Wat vindt u van het oordeel van een forse meerderheid van de ondervraagde advocaten dat de GBL een tandeloze tijger is?

Vraag 4

Wat is de huidige gemiddelde doorlooptijd van een letselschadedossier in vergelijking met de gemiddelde doorlooptijd voorafgaand aan de invoering van de GBL? Kunt u deze doorlooptijden duiden?

Vraag 5

Kunt u uitgebreid reageren op de suggesties van de vakvereniging Advocaten voor Slachtoffers van Personenschade (ASP) om de GBL in de wet op te nemen en sancties op te stellen indien deze gedragscode niet wordt nagekomen? Kunt u daarbij de overweging meenemen dat de GBL ooit is opgesteld om een dergelijke wettelijke regeling te voorkomen?

Vraag 6

In hoeverre hebben verzekeraars volgens u een transparante en eenduidige wijze waarop zij letselschadeclaims behandelen?

Vraag 7

Klopt het dat bij bijvoorbeeld Achmea het letselschadeslachtoffer via een schaderegelaar van deze verzekeraar met een commissie moet onderhandelen over zijn zaak, waardoor de behandeling onnodig wordt gefrustreerd? Wat is uw oordeel hierover?

Vraag 8

In hoeverre ontvangt De Letselschade Raad nog subsidie van het Ministerie van Veiligheid en Justitie waarmee deze kan blijven zorgdragen voor goed overleg tussen verschillende betrokkenen?

Vraag 9

Hoe wordt er op dit moment op toegezien dat de GBL correct wordt nagekomen? Wat kunnen slachtoffers, advocaten en verzekeraars ondernemen als zij van oordeel zijn dat dit onvoldoende gebeurt?
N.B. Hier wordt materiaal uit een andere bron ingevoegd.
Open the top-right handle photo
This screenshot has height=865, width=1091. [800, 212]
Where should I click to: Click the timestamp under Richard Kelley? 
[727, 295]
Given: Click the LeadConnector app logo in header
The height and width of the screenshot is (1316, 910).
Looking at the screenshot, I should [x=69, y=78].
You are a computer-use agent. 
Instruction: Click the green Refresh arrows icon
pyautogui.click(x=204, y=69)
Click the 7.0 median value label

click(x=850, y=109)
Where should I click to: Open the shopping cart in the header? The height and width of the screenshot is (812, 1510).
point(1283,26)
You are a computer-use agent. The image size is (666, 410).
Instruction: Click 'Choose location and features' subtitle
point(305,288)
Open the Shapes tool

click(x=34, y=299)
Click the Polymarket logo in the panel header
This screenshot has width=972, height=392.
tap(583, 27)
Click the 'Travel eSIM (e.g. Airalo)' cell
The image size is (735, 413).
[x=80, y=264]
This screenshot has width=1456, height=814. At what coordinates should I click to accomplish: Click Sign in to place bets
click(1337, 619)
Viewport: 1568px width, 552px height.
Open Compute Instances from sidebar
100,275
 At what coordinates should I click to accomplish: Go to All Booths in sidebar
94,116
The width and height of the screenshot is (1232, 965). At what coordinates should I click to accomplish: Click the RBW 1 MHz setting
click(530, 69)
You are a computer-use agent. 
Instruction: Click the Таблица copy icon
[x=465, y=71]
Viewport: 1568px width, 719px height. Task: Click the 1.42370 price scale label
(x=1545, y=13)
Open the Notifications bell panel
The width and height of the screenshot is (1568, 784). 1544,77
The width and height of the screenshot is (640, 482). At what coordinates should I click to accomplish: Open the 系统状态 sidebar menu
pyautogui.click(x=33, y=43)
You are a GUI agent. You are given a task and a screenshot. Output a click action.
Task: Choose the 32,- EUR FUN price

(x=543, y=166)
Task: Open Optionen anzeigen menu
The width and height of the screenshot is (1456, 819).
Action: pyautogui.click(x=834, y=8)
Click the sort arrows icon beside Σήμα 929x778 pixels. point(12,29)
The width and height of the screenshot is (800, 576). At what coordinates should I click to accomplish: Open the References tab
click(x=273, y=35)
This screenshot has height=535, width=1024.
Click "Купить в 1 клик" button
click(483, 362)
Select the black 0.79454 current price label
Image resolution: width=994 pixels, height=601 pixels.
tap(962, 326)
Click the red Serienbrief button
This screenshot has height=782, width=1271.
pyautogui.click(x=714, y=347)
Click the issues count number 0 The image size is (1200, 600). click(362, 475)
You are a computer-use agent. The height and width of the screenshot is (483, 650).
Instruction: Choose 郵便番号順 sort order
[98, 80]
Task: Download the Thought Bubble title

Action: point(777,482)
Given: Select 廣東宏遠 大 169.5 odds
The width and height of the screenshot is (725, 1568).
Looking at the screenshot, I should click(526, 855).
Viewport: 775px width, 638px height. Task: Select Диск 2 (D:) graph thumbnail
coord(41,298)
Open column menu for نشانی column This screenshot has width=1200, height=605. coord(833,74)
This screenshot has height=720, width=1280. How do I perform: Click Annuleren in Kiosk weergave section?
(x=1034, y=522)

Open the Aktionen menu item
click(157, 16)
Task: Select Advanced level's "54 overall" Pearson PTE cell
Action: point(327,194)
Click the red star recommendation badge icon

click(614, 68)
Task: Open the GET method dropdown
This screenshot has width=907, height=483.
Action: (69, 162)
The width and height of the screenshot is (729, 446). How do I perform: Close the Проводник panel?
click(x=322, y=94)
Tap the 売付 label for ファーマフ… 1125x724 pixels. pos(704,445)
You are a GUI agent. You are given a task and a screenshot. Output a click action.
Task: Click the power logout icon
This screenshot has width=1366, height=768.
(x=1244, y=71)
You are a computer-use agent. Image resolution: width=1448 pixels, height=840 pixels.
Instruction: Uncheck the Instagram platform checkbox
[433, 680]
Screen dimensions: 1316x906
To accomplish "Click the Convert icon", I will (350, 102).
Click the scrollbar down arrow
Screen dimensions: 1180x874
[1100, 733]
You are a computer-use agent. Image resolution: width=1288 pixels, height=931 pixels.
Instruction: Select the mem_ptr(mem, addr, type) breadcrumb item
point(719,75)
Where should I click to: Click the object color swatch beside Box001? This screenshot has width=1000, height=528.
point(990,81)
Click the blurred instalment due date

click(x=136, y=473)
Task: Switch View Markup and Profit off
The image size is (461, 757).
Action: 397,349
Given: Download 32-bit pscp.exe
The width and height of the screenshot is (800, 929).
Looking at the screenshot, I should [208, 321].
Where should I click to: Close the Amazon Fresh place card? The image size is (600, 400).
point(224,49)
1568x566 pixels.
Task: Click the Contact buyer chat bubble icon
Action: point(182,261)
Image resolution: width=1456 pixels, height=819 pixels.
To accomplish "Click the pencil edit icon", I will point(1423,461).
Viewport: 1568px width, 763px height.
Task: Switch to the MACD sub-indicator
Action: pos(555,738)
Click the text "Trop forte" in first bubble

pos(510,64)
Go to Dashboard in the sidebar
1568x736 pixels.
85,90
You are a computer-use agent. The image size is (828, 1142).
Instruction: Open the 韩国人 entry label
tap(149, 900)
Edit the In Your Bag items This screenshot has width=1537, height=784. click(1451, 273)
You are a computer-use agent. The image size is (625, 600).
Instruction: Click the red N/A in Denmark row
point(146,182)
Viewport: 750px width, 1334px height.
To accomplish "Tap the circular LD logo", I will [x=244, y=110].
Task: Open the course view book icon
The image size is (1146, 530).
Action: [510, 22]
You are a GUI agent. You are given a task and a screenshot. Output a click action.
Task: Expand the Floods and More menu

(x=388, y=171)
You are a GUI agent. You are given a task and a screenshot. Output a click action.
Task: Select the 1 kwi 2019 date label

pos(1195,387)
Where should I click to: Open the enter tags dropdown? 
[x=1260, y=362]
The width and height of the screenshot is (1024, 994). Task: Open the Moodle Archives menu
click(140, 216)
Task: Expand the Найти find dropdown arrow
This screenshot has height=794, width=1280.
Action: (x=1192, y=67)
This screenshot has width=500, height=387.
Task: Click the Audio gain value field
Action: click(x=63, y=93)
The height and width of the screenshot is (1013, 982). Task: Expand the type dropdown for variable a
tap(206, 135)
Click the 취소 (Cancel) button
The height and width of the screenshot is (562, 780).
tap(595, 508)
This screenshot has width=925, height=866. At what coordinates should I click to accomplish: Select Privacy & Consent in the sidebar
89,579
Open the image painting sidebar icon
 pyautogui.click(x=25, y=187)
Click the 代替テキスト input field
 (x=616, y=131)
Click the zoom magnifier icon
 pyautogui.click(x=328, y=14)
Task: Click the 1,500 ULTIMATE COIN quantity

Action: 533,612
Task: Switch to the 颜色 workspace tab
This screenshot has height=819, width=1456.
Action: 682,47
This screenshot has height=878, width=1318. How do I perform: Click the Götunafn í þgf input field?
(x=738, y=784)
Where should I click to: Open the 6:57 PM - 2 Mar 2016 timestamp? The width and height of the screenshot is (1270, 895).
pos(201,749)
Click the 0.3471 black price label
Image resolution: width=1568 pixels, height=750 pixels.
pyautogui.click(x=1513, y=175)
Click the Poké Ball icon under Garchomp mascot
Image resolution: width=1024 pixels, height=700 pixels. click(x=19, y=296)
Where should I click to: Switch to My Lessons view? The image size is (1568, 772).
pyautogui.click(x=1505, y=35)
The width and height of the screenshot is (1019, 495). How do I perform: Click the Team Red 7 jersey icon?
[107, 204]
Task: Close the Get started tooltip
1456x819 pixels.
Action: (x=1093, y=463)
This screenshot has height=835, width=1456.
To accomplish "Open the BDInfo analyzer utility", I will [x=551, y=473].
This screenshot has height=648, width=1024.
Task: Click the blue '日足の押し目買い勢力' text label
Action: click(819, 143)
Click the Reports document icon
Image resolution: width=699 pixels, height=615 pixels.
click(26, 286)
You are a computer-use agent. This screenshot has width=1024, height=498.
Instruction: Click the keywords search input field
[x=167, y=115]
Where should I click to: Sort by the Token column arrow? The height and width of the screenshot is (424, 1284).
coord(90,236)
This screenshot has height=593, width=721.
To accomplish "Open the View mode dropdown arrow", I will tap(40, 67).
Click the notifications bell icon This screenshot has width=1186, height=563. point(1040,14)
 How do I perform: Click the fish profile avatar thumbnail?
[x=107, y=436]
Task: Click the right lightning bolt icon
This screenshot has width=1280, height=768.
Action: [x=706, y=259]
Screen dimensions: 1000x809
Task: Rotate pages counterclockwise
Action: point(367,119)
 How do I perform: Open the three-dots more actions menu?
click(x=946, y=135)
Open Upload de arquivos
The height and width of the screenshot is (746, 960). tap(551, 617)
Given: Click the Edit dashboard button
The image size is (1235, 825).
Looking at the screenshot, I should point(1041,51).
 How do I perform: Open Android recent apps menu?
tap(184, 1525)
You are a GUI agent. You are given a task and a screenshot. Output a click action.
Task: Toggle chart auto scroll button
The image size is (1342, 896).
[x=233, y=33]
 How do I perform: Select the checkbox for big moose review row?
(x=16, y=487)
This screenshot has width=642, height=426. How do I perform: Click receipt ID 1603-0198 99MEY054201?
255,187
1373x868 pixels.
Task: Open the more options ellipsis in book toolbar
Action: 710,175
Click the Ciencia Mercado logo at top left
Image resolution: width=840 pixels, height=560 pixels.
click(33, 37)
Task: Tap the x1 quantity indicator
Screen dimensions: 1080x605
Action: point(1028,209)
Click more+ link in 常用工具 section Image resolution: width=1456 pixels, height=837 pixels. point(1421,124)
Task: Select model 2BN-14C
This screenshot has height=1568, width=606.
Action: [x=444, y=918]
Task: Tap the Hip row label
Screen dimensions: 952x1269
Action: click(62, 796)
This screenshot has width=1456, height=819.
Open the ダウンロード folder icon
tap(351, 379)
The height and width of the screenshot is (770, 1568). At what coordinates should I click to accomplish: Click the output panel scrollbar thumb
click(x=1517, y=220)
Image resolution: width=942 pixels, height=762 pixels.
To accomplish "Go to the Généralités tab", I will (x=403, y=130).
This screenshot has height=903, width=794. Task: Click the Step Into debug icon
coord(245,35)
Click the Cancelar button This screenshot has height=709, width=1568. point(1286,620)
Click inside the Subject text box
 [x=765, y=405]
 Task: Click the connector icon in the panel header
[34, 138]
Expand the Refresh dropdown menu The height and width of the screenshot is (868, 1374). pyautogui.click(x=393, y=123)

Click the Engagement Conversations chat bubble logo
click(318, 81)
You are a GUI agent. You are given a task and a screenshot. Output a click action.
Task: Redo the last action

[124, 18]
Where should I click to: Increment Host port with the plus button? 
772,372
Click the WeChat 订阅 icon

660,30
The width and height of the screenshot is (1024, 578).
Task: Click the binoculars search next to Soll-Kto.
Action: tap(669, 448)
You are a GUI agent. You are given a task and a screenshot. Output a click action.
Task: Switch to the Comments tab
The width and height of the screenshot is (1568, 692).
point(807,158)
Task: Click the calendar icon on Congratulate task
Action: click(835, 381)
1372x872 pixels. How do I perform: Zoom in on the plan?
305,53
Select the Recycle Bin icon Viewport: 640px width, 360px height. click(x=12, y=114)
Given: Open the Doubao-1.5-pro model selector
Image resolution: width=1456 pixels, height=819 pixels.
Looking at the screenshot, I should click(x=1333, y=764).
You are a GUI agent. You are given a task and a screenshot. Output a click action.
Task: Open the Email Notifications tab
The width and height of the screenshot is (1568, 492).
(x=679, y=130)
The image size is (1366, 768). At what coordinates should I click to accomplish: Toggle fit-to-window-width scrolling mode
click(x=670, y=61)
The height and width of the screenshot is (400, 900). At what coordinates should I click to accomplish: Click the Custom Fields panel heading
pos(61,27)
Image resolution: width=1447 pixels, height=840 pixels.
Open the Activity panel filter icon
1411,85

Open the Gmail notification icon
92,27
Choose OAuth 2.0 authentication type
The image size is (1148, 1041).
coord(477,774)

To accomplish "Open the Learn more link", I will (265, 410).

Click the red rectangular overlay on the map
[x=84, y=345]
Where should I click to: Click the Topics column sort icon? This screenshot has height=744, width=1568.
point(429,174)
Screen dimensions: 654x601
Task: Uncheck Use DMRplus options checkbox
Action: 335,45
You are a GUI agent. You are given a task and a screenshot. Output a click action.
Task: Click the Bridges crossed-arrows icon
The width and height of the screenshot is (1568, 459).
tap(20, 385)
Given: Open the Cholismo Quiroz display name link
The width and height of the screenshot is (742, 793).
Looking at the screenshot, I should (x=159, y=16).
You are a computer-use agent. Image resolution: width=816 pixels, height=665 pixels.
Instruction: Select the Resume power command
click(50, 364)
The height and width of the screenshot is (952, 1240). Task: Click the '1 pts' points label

Welke rol speelt De Letselschade Raad hierbij of kan deze hierbij spelen?

Vraag 10

Bent u bereid met het Verbond van Verzekeraars, de advocatuur en andere belangenbehartigers om tafel te gaan hierover en de uitkomsten hiervan aan de Kamer te sturen? Zo nee, waarom niet en wat gaat u wel ondernemen?

Vraag 11

Geeft deze problematiek aanleiding het wetsvoorstel tot wijziging van het Burgerlijk Wetboek, het Wetboek van Strafvordering en het Wetboek van Strafrecht teneinde de vergoeding van affectieschade mogelijk te maken en het verhaal daarvan alsmede het verhaal van verplaatste schade door derden in het strafproces te bevorderen (Kamerstukken 34 257) aan te passen? Zo nee, waarom niet?

Mededeling

Hierbij deel ik u mede dat de schriftelijke vragen van het lid Van Nispen (SP) van uw Kamer aan de Minister van Veiligheid en Justitie over het bericht dat de opstelling van verzekeraars bij letselschade verhardt (ingezonden 13 april 2017) niet binnen de gebruikelijke termijn kunnen worden beantwoord, aangezien nog niet alle benodigde informatie is ontvangen.

Ik streef ernaar de vragen zo spoedig mogelijk te beantwoorden.